Given all that, we should all hail NESTA’s recent call for the radicals that could potentially transform British society. It is the first time I see the R-word used with a positive meaning in a public policy context. And it is no surprise it’s NESTA (the British National Endowment for Science, Technology and the Arts), whose CEO Geoff Mulgan is one of the most interesting policy makers that I know of. The call is not very operational: there are no significant resources, or explicit plans to give the radicals some true leverage. But it is a start. I forecast a wave of increasingly radical thinking in public policy, as scientists and policy wonks hang out more together, and some of the hybris of the former rub off onto the latter. Let’s hope it’s not too late.

Policy hackers: three movers and shakers of governance

Last week I had the good fortune of meeting three public servants of three different countries, each with a very high intellectual profile. Each of them is a point of reference in his or her field.

On Wednesday I was with Geoff Mulgan, British, founder of Demos, CEO at the Young Foundation, appointed to lead NESTA. He comes from a communication background. In the UK he is a star, having served in top posts under the Blair administration; and it seems he is about to becom one in Europe, too, because his voice is heard with attention in Bruxelles on the issue of social innovation, just as the EU is making investment decisions in this field.

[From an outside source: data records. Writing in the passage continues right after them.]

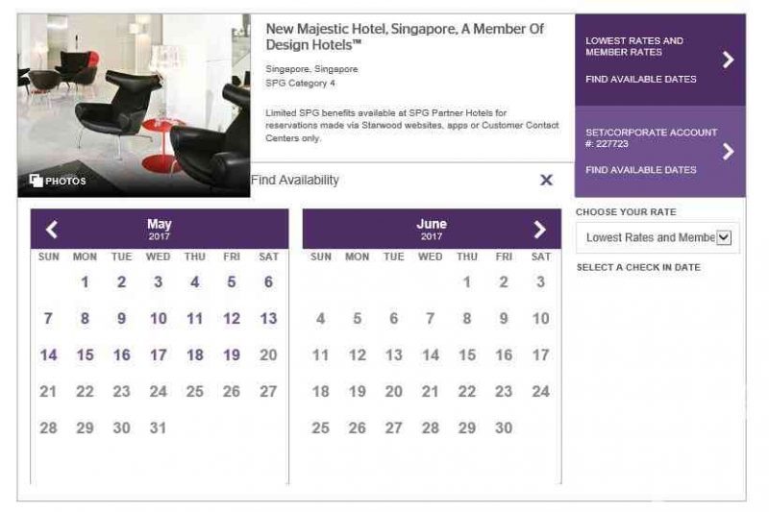This screenshot has height=512, width=769.
Task: Click the hotel lobby photo thumbnail
Action: click(x=134, y=106)
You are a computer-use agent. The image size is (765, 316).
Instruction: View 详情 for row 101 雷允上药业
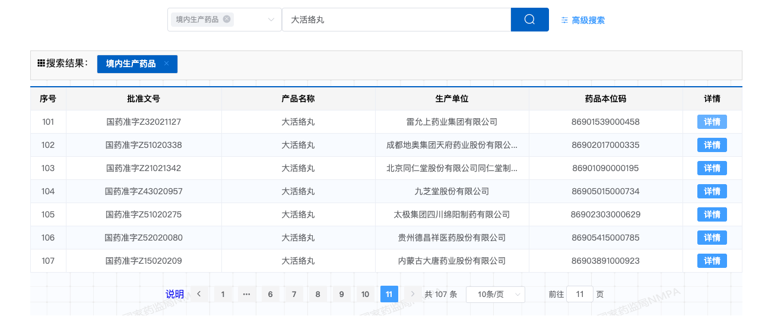pos(712,122)
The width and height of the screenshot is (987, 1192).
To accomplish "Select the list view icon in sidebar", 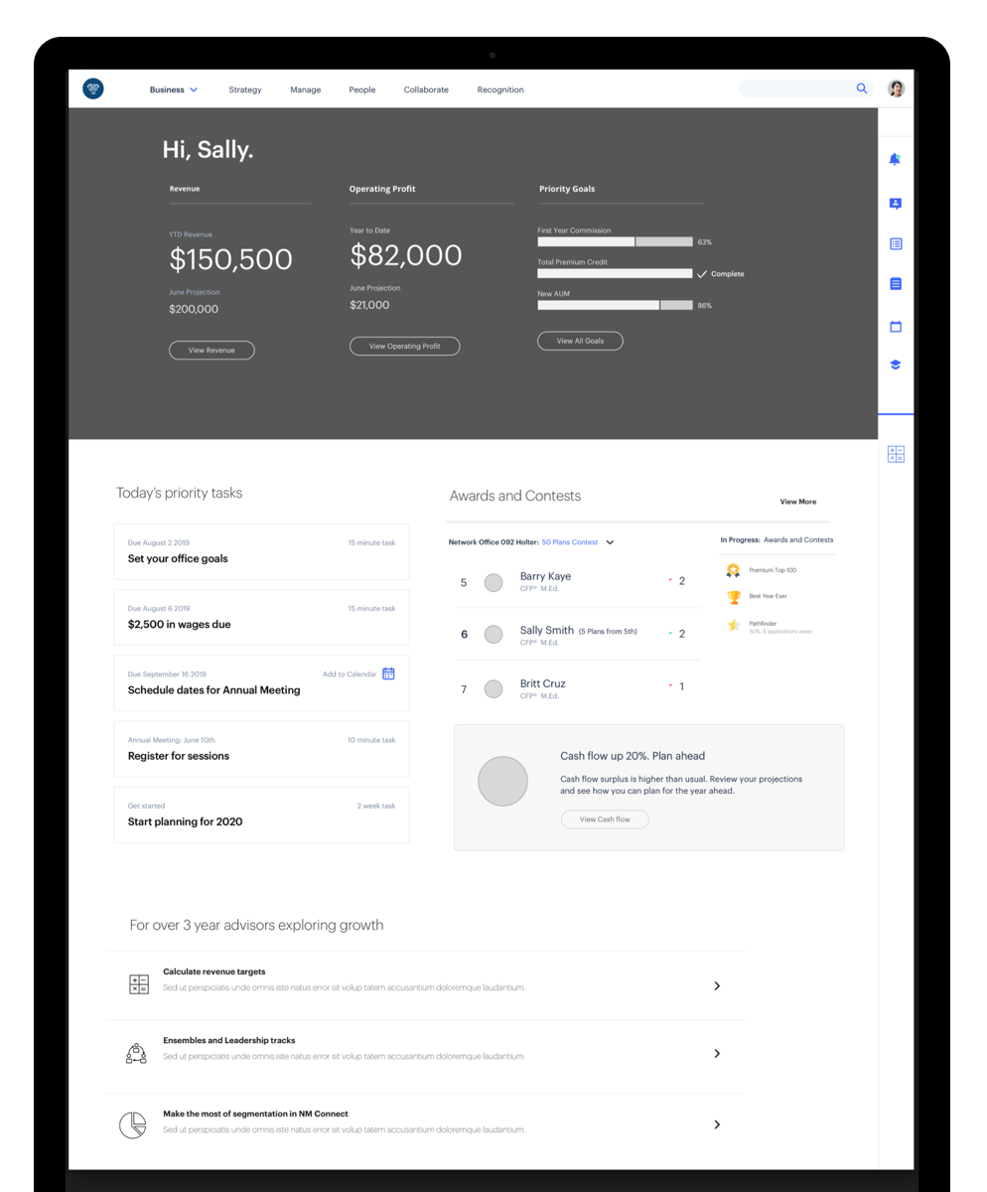I will tap(895, 243).
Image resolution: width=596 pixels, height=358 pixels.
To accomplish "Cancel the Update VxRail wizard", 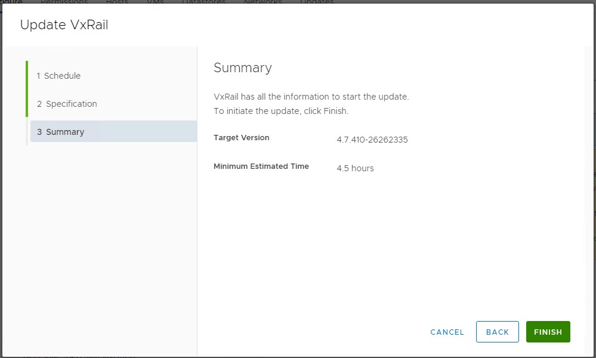I will [x=447, y=332].
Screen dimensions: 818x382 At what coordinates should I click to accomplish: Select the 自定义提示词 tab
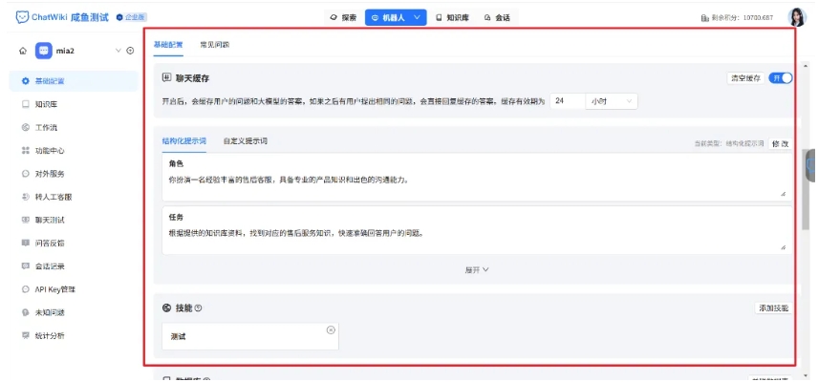tap(245, 141)
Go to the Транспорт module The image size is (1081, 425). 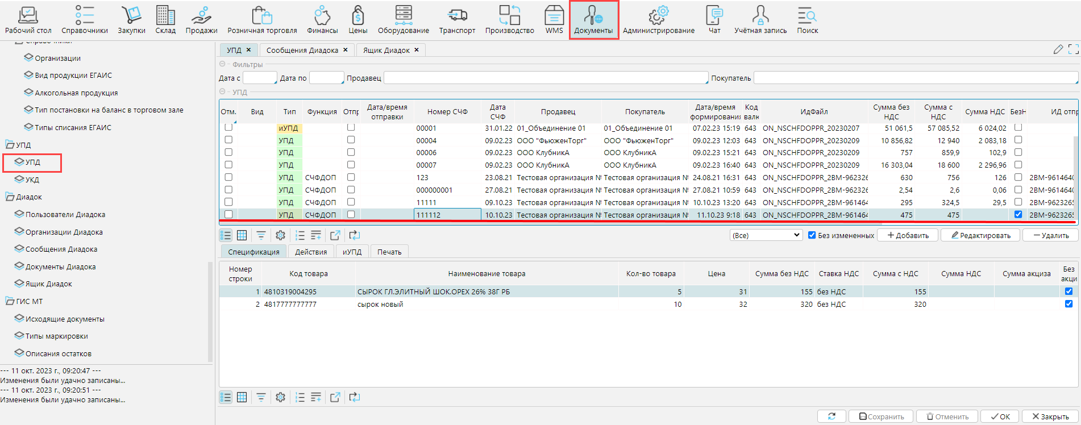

He is committed to designing Prime Minister Cameron’s Big Society – a controversial, yet carefully studied model. That’s not surprising, because it is the only one that promises a solution for defending the European welfare state in a globalized, finance-dominated world..

That same evening I had dinner with Fabrizio Barca, Italian, director general of the Ministry of the Economy and advisor to the European Commission for the reform of regional policy. He comes from an economics background. He got to be in government coming from Banca d’Italia, together with Carlo Azeglio Ciampi (Ciampi is possibly the best statesman in the history of Italy after unity: a partisan turned central banker turned Prime Minister and then Minister of Treasury, who then went on to be one of the most popular Presidents ever). Ciampi and Barca shared an exceptional experience of institution building, recruiting a group of technicians with international experience to work on the issue of development of lagging Mezzogiorno. The result was the National Strategic Framework, the smartest, noblest policy document I have ever read. Fabrizio has an incredibly wide strategic outlook in which he subsumes everything from scientific papers to policy documents and his own conversations with civil society leaders, and is ultrafast (he answers his mail in minutes, and his colleagues say it is almost impossible to stay ahead of him). He is a leading authority on the issue of economic development.

I spent Thursday with Beth Noveck, American, founder of Peer to Patent, former deputy CTO at the White House, about to start a new appointment with the British government on OpenGov. She comes from a law background. Of the three, Beth is the one I feel I know best (we have been in conversation for a year, and she helped me with my book), and the one I am closest to in terms of interests. We both care about the collaborations between citizens and public authorities, and she is a world class expert in this field. Unlike the other two, she is above all an academic.

My take home from meeting these people is the usual one, always worth repeating: I have still much, much, much to learn. And learn I will.